Dataset entries:
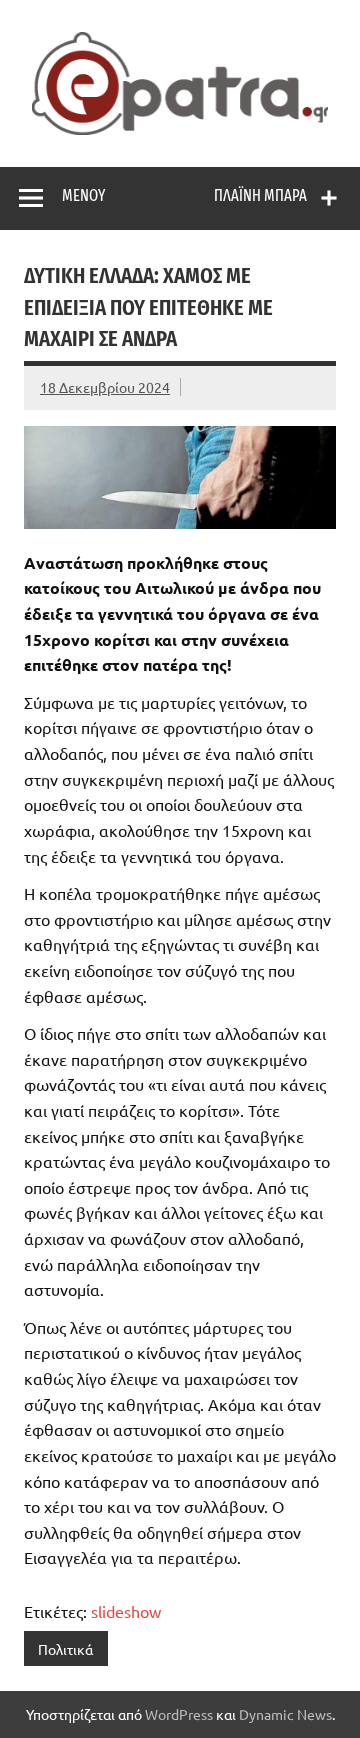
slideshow (126, 1611)
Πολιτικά (65, 1649)
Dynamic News (285, 1714)
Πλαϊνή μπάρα (260, 195)
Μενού (83, 195)
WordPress (179, 1714)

- **YOUR INSTRUCTIONS**: An exact repeat of the lines from the one containing "Πολιτικά (65, 1649)" through the final line of the entries is the whole answer.

- **EXERCISE OUTPUT**:
Πολιτικά (65, 1649)
Dynamic News (285, 1714)
Πλαϊνή μπάρα (260, 195)
Μενού (83, 195)
WordPress (179, 1714)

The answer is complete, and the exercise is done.